While some applaud the benefits of rate cuts on short-term borrowing for low-income families (net debtors), others point to the effect of low interest rates on speculation and asset price inflation. 

The Fed is pursuing its dual statutory mandate of price stability and maximum employment.  Inflation is under the Fed’s two percent target and has been for several years. The official unemployment rate is the lowest in 50 years. Nevertheless, poverty is on the rise and the country is suffering the highest levels of income inequality in 50 years, per the Census Bureau. 

History of the Fed Dual Mandate

Prior to the Federal Reserve’s creation in 1913, the U.S. economy experienced several panics, bank failures, and credit scarcity. The U.S. central bank pursued one monetary policy goal upon establishment: price stability.  

The full employment movement began in the wake of the Great Depression, before the wartime boom of the 1940s. The call grew louder after World War II, as blacks and women — new entries to the wage-earning workforce during the war — rallied to keep their jobs. 

The Employment Act of 1946 mandated federal government agencies to pursue full employment, but did not give the Fed the explicit mandate until rising inflation and unemployment in the early 1970s provoked fears of another major recession. Civil rights leaders, seeing the effects of stagflation on marginalized workers and their families, joined the fight for full employment. 

After years of concerned citizen-leaders lobbying Washington, Congress passed the 1978 Full Employment and Balanced Growth Act (Humphrey-Hawkins), which instituted a second Fed mandate: maximizing employment. From then until now, maintaining price stability and maximizing employment is known as the Fed’s dual mandate. 

The Fed’s mandate to maximize unemployment relies on the concept of the natural rate of unemployment, and the relationship between inflation and employment known as the Phillips Curve. This linkage has come into question in recent years, as persistently low unemployment (numbers well below what was conventionally considered the natural rate of unemployment) has not had any noticeable effect on inflation. As conventional economic wisdom changes, so should policy making.

- [PROVIDED INFORMATION]:

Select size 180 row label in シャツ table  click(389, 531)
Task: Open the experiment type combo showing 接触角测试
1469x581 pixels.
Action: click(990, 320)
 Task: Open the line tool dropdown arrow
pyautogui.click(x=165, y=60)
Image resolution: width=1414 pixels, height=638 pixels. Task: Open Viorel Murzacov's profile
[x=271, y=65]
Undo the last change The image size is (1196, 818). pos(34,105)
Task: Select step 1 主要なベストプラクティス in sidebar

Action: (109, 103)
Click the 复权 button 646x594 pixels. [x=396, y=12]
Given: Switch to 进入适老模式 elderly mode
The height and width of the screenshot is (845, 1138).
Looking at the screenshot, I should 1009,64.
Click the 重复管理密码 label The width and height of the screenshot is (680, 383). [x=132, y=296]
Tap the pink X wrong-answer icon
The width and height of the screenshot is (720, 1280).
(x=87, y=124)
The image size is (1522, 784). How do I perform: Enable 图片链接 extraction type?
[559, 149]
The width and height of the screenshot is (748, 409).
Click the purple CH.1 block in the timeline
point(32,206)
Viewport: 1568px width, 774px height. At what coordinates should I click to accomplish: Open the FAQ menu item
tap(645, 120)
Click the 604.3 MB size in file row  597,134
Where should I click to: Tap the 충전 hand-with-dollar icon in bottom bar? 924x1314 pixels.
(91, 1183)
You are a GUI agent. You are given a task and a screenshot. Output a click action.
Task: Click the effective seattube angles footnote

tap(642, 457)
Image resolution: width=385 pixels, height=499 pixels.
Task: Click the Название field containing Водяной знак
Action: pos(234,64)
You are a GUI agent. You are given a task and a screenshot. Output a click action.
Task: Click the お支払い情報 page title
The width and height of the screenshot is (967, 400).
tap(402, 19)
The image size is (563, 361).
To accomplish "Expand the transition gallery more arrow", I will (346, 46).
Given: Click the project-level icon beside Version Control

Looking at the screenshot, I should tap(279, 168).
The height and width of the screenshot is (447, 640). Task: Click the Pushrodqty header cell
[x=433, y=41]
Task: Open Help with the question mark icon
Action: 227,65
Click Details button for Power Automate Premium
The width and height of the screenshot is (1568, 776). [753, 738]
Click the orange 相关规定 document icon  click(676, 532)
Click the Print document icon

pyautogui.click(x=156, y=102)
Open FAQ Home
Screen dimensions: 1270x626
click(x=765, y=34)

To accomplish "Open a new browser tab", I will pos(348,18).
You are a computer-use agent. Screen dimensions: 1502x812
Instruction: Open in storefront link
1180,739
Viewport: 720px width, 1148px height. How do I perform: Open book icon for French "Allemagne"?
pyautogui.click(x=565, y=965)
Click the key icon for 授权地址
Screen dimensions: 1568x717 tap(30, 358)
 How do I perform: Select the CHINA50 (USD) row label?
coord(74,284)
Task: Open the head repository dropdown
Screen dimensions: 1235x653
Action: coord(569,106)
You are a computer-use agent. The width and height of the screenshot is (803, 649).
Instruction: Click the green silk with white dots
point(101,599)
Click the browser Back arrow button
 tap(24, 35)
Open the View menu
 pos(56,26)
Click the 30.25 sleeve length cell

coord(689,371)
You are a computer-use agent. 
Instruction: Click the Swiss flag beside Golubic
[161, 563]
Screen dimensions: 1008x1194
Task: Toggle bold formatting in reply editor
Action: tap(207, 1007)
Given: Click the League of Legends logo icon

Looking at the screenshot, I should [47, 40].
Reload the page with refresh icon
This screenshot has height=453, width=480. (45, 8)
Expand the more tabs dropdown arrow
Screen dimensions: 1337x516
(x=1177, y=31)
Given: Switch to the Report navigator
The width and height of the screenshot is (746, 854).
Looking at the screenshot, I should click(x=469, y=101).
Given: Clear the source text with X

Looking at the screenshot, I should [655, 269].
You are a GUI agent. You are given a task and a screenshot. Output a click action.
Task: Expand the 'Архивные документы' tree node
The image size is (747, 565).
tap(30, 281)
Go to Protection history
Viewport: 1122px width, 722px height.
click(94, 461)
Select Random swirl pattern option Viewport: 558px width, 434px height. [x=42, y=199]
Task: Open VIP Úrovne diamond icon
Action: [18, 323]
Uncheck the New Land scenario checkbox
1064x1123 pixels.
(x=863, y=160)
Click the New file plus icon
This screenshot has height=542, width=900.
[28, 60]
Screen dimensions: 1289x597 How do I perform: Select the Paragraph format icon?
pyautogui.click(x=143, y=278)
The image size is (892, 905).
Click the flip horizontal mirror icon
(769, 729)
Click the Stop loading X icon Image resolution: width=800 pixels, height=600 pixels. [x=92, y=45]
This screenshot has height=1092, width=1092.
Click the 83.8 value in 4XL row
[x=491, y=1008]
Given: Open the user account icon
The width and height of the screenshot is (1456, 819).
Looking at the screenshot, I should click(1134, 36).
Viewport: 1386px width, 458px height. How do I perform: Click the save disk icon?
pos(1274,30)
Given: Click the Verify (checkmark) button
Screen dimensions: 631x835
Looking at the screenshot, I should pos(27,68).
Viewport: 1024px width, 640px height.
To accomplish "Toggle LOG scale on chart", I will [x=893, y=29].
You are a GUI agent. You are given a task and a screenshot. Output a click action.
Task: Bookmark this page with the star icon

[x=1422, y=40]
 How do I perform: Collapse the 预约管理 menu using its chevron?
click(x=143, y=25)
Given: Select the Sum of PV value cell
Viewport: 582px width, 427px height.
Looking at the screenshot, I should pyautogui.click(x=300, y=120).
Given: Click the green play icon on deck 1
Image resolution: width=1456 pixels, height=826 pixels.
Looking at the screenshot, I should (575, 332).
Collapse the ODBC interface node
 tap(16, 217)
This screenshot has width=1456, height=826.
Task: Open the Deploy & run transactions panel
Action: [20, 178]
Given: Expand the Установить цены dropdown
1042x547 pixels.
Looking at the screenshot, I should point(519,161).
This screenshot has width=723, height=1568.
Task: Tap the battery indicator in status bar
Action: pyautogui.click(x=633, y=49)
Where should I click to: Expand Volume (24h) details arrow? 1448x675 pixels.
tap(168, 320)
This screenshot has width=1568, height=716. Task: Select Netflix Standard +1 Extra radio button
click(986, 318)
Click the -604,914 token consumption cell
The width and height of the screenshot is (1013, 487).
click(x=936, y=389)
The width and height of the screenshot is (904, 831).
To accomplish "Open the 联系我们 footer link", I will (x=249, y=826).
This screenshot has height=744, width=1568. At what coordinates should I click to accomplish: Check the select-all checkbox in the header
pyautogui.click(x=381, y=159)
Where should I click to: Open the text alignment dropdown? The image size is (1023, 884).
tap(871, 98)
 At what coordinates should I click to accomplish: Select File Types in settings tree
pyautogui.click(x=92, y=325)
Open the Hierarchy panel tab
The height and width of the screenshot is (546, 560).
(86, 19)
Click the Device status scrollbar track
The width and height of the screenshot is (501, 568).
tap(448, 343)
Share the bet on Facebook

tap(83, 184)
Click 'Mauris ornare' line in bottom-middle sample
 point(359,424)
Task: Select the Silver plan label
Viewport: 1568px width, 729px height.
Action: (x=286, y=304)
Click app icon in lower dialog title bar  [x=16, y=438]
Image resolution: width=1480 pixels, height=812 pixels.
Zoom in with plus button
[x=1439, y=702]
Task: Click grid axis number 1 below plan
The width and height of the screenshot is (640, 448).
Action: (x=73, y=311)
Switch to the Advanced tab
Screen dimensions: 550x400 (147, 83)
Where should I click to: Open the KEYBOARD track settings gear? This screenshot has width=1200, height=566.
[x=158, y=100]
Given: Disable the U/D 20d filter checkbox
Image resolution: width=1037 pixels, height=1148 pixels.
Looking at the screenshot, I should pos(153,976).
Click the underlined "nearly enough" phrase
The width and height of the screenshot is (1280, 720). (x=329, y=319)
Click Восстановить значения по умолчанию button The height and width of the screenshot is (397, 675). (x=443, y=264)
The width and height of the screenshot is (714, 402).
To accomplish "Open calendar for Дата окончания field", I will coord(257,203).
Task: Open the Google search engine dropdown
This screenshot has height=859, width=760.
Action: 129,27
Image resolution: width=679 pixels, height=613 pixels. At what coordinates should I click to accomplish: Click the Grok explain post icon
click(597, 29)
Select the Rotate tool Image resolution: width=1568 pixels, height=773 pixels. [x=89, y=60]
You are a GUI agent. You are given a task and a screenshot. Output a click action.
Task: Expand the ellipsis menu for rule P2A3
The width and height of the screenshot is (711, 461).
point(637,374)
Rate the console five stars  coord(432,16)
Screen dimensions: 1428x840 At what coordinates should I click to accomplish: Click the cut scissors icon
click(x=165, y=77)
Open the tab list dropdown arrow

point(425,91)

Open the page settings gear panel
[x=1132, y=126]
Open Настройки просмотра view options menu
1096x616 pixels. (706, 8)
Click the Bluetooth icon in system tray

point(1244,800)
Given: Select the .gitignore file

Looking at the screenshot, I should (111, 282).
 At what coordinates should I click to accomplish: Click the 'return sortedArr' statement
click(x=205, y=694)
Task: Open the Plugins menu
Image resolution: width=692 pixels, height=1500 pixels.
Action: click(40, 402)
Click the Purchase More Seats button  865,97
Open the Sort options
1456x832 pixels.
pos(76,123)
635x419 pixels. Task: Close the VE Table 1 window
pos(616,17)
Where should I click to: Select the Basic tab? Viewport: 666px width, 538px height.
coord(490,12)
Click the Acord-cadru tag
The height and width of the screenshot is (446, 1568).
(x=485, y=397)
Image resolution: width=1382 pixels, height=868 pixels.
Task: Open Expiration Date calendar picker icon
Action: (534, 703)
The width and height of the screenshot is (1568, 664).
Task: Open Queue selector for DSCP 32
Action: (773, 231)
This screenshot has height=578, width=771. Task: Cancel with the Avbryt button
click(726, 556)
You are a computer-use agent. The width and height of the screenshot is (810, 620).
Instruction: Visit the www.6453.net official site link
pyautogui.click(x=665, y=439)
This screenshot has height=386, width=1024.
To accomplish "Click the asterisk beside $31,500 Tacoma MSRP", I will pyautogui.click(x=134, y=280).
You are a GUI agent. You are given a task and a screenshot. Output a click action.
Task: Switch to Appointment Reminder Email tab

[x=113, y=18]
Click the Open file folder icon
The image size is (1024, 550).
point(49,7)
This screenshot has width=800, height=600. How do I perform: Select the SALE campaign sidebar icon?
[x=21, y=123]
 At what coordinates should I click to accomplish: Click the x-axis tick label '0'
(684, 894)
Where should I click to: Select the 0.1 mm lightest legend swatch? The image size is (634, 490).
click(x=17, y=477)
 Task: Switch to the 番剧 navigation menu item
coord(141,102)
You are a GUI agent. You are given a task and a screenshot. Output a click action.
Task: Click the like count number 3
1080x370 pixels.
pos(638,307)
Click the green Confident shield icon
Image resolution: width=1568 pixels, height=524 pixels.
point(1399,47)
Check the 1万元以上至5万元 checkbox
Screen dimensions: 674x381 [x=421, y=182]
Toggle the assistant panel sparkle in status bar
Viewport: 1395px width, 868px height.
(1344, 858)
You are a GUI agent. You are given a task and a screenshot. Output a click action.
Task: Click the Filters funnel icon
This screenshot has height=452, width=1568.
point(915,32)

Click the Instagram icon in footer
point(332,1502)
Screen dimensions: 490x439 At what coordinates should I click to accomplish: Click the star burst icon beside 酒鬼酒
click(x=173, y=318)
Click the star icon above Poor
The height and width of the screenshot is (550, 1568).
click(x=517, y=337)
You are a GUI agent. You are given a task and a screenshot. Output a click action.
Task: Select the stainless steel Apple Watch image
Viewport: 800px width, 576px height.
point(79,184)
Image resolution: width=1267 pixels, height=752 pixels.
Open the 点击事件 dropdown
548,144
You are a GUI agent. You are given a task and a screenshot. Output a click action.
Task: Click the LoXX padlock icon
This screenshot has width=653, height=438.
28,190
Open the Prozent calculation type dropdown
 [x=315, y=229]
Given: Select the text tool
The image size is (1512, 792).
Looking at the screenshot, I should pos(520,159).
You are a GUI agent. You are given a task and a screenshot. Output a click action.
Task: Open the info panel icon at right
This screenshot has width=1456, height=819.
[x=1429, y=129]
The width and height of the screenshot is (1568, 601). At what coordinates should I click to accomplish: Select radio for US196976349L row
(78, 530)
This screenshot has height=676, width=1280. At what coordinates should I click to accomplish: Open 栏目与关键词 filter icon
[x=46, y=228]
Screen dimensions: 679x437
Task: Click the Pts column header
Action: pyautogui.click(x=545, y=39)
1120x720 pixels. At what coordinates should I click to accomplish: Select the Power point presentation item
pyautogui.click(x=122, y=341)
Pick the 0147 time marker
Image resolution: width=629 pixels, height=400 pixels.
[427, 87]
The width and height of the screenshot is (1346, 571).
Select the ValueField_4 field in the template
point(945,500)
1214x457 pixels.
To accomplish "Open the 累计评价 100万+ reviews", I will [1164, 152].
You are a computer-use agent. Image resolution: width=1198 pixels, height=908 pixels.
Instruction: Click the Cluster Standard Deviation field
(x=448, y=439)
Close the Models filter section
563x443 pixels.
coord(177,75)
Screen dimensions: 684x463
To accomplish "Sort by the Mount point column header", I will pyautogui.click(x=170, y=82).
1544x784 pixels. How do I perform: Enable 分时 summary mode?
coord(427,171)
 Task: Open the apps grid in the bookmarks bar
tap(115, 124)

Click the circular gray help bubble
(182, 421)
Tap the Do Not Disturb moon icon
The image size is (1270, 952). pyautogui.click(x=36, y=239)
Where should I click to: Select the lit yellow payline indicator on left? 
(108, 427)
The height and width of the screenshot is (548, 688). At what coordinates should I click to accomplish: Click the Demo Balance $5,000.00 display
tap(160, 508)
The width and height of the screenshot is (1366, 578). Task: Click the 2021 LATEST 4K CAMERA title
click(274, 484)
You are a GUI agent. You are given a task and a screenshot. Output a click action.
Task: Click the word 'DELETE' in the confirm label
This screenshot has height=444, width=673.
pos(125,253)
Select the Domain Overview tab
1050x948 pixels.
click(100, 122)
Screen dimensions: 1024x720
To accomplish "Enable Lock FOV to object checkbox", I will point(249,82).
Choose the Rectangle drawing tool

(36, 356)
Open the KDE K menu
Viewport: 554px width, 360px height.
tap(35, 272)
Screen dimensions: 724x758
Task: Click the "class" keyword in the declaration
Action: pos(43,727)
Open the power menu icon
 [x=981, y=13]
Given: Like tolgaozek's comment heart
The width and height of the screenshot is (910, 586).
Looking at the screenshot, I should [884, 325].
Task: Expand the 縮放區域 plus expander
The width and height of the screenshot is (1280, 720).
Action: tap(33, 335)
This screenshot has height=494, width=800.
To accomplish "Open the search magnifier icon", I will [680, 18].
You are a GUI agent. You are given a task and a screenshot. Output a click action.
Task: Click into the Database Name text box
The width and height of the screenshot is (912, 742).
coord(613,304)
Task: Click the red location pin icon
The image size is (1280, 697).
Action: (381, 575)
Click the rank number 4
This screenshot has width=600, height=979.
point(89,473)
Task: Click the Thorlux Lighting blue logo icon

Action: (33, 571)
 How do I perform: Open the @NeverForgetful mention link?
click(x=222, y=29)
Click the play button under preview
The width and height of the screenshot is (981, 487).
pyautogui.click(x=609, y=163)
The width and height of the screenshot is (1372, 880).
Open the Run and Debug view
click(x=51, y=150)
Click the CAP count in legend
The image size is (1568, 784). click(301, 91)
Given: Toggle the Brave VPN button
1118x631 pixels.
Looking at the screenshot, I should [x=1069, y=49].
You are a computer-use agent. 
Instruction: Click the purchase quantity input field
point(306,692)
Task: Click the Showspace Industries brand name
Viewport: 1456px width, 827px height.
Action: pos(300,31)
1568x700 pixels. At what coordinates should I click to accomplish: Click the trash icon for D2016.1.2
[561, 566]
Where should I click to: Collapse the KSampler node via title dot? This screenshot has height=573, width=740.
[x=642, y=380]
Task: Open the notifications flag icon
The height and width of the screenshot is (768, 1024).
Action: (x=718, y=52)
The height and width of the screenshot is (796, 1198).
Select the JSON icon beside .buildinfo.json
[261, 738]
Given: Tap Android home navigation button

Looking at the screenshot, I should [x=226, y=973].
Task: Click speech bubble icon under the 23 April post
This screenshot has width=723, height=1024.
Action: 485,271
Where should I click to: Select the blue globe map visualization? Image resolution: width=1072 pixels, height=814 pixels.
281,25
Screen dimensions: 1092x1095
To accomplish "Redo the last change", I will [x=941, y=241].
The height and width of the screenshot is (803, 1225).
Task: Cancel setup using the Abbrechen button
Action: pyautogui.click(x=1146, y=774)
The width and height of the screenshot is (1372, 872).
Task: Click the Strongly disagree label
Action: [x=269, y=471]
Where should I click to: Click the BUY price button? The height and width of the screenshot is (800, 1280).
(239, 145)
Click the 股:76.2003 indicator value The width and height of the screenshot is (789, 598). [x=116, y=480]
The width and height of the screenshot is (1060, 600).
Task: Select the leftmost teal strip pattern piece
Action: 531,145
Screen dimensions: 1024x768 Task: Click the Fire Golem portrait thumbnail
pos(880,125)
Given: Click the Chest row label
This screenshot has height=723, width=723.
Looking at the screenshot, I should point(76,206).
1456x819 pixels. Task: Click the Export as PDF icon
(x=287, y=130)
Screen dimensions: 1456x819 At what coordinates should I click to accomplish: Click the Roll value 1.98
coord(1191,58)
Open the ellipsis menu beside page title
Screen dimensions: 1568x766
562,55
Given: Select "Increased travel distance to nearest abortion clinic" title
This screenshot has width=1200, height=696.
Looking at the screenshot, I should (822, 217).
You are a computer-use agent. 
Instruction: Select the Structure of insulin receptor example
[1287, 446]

- [BRIEF 1]:
In the passage on the Fed's dual mandate, which 1978 law added maximizing employment as a second Fed mandate?
- [BRIEF 2]:
Write the next part of the passage on the Fed's dual mandate, starting right after its last sentence.
The data isn't needed for this work.

- [EXERCISE OUTPUT 1]:
The Full Employment and Balanced Growth Act (Humphrey-Hawkins).

- [EXERCISE OUTPUT 2]:
A Third Mandate

The roles and responsibilities of the Federal Reserve have grown over time, from pure price stabilization, to full employment, to regulation of the banking sector. In a time of unparalleled income and wealth inequality, and central banks’ potential role in exacerbating this divide, some members of Congress have asked the Fed to mitigate income/wealth inequality. Would it take a third mandate to enable the Fed to address macroeconomic performance problems arising from inequality? Would such a mandate make a difference?

The Fed’s pursuit of historically low interest rates coupled with large-scale asset purchases in the form of quantitative easing exacerbated income and wealth inequality after the 2008 financial crisis. The two monetary policy tools had the effect of artificially inflating stock market prices and allowing for more and more cheap leverage, particularly in the corporate sector. On the one hand, loose monetary policy can increase employment and tighten labor markets, but it is just as likely to inflate asset prices and fuel a corporate debt bubble. Subsequent bailouts would put the American taxpayer on the hook.

Progressive members of Congress cheering on Fed rate cuts for their constituents should consider a third Fed mandate to directly address economic inequality. Without such a mandate, interest rate, and other monetary policy decisions, are made in ways that could potentially worsen or have a minimal impact on the lower-income constituents they serve.

By creating a third mandate, the Fed would think twice before making monetary policy decisions. For example, there are ways that large-scale asset purchases by the Fed could be conducted more progressively, primarily by varying the kind of assets that the Fed purchases. Each should be evaluated from the perspective of their result on income/wealth heterogeneity. On interest rate decisions, the Fed would have to more thoughtfully consider the distributive effects of low interest rates on skewing wealth and income to the top of the curve. 

Fiscal policy must remain the primary means of addressing the structural problem of economic inequality, but there is no denying that monetary policy has indirect effects on distribution. To what degree and to what ends is unclear, but without an economic equality mandate, the Fed will make decisions irrespective of the distributive effects.